Where I lived in Georgia, country folks shot mistletoe out of the trees when it was time to decorate, because it grew everywhere.
Once you have decorated with shot-out-of-trees mistletoe, those wilted specimens in the plastic packages pale in comparison.
Still, they are the product of a horticultural industry providing a seasonal product rich in tradition. And not everyone can or should shoot mistletoe out of their trees!
So what about that mistletoe? You may know that it’s a parasitic plant, with a native range that comes up into the Ohio Valley. Next time you travel south in winter, look for green globes of foliage in the crowns of the otherwise-bare oak trees. That’s mistletoe. Cross the Ohio into Kentucky and it’s everywhere.
Mistletoe can compete in a tree’s crown for sunlight, also removing water and nutrients through the bark, but healthy trees can usually tolerate it. The trade-off is favorable for wildlife.

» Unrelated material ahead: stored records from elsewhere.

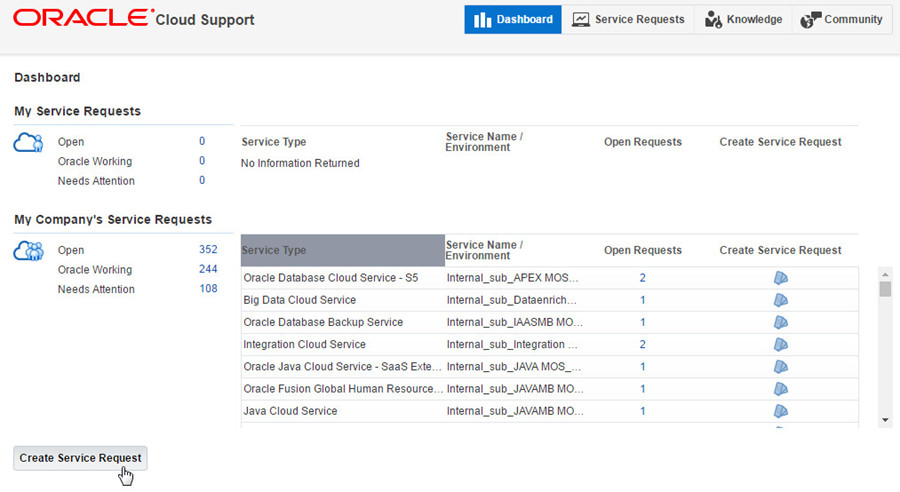Click create request icon for Oracle Database Backup Service
Screen dimensions: 900x492
(781, 322)
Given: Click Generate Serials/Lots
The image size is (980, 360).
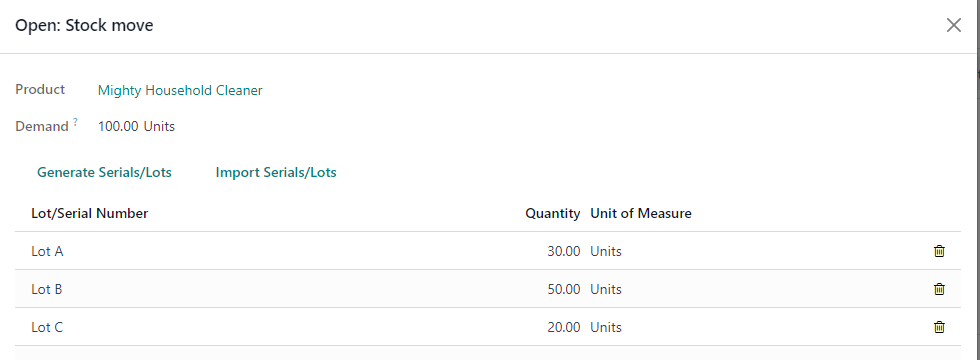Looking at the screenshot, I should click(x=104, y=172).
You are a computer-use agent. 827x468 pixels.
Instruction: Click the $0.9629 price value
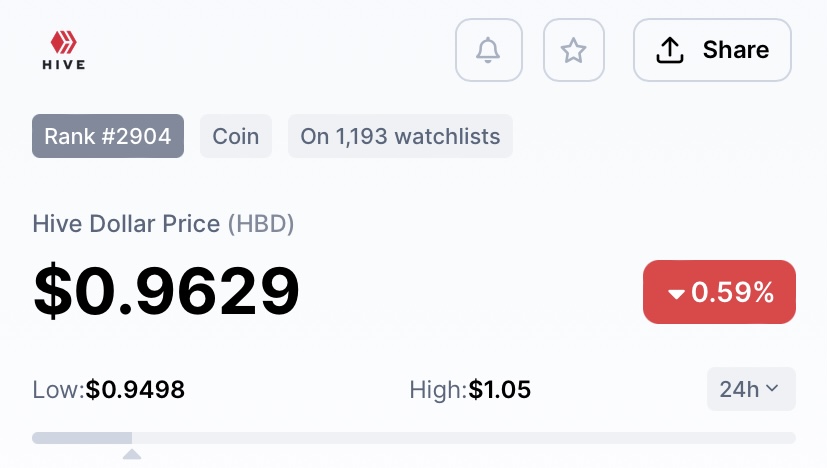click(x=166, y=291)
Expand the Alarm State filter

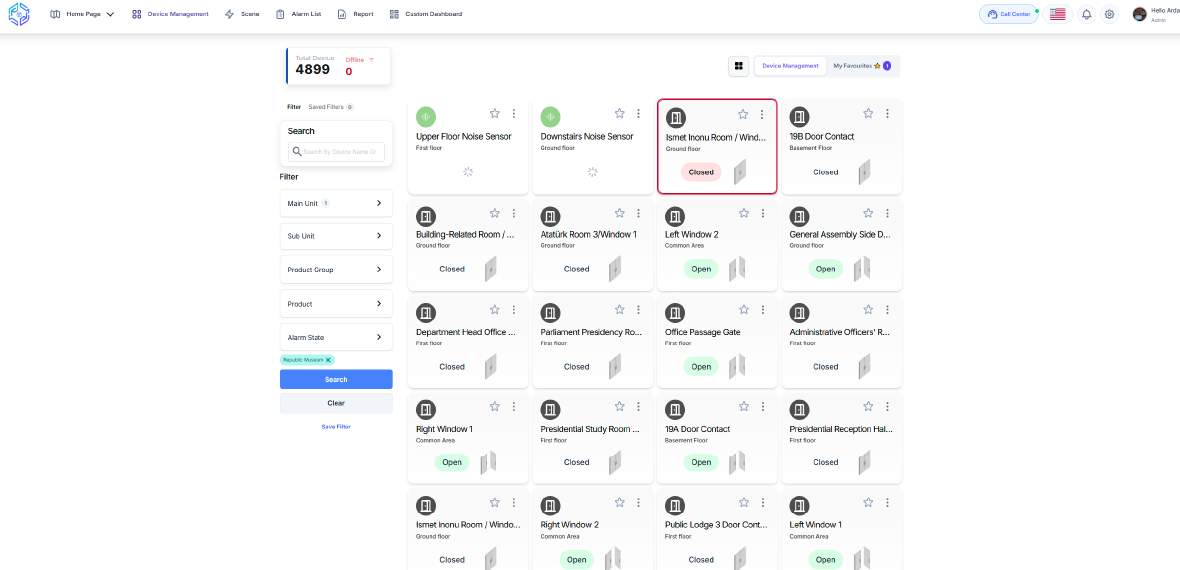(x=336, y=337)
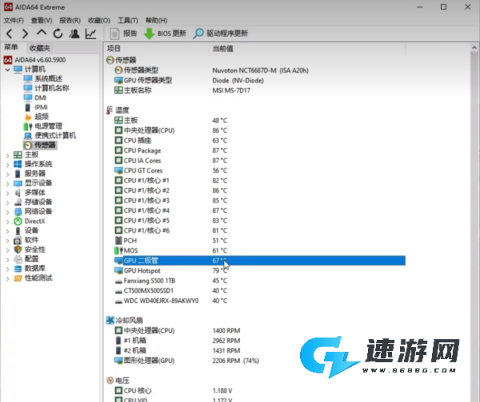Open the graph chart icon in toolbar
The image size is (480, 402).
pos(91,33)
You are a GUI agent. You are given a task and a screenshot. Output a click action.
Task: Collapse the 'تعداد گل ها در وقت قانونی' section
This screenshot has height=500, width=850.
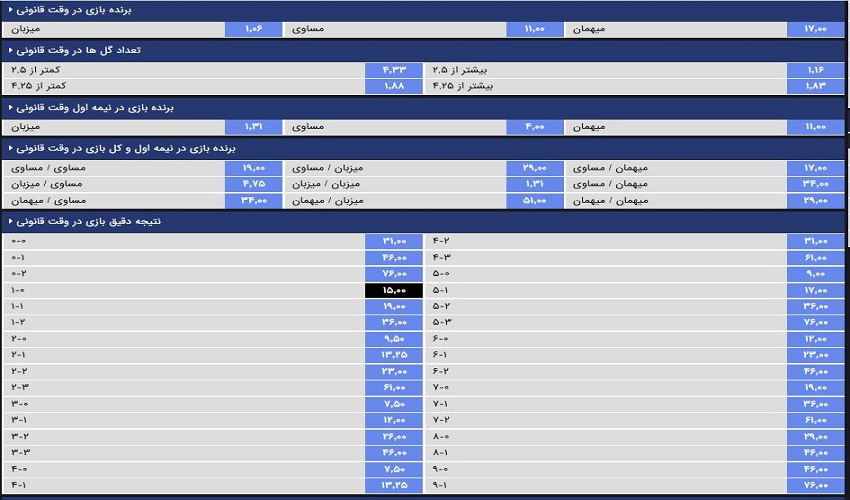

Without mistletoe, there are three butterfly species that wouldn’t exist. The mistletoe flower’s pollen and nectar is an important source of food for honeybees. And those sticky white berries are favored by evening grosbeaks, bluebirds and grouse. Even the cover provided by that globe of foliage provides habitat for raptors and migratory songbirds.

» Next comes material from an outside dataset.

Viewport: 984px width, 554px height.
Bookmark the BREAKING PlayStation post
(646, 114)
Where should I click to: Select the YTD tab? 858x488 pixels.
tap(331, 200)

If you have small children or pets, be aware that mistletoe can be toxic. Reactions when it is eaten can range from mild stomach upset to — in rare instances — death. Of course, the tradition of kissing under the mistletoe should be free of tragedy, so keep it completely out of reach.
The poinsettia is another tropical plant that has is part of a rich holiday tradition. Breeders have upped the drama with colors beyond red and green, and there’s nothing like blooming poinsettias as part of a mantle, altar or tablescape.
For more information on growing the, Purdue Extension has resources.
Christmas cactus and Norfolk Island pine can also add to the Yuletide cheer. The cactus is often given as a gift, and getting it to rebloom the following year takes some doing, as one must expose it to about 12 hours of total darkness daily for about 60 days leading up to the desired bloom time. It’s rewarding if you like that sort of thing!
The Norfolk Island Pine is a tropical tree that cannot tolerate temperatures much below 50 degrees Fahrenheit, so keep it indoors for the most part. Some folks will move a Norfolk Pine to their patio in summer. Decorated or not, it’s a great addition to the indoors if you like trees.
Plants given and enjoyed during the holidays carry rich tradition as well as their own nature-story. Learning and passing along those traditions and stories is part of the fun.